__WHAT THE EXERCISE ASKS__. Print the listing below exactly, minus its pictures.

__DATA FOR THIS EXERCISE__.

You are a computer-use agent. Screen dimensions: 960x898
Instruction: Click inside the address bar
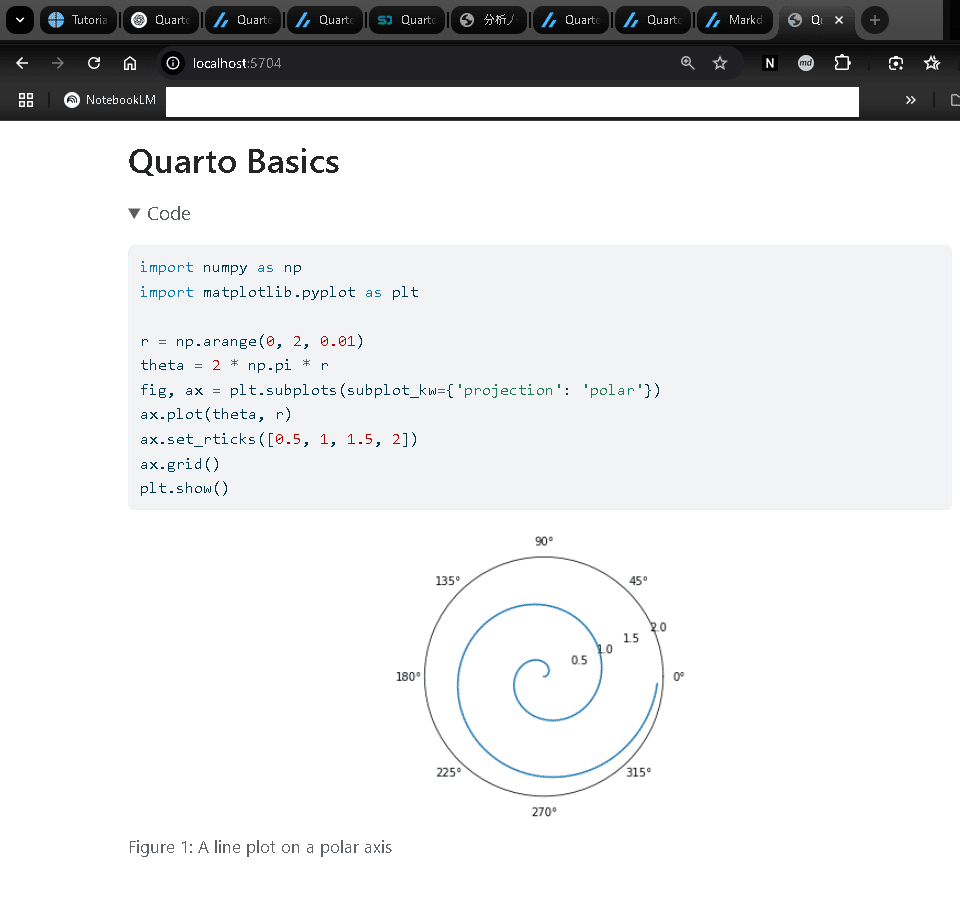pyautogui.click(x=400, y=62)
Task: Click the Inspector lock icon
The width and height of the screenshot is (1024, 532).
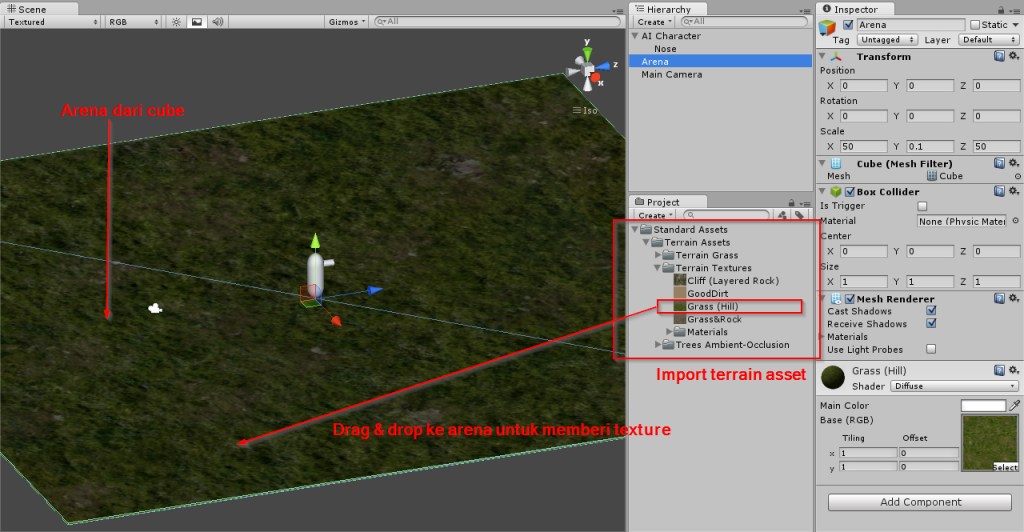Action: point(1003,9)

__EXERCISE SOLUTION__.
You are a computer-use agent. Screen dimensions: 960x898
Instruction: Click inside the address bar
pyautogui.click(x=400, y=62)
Task: Click the Inspector lock icon
The width and height of the screenshot is (1024, 532).
Action: point(1003,9)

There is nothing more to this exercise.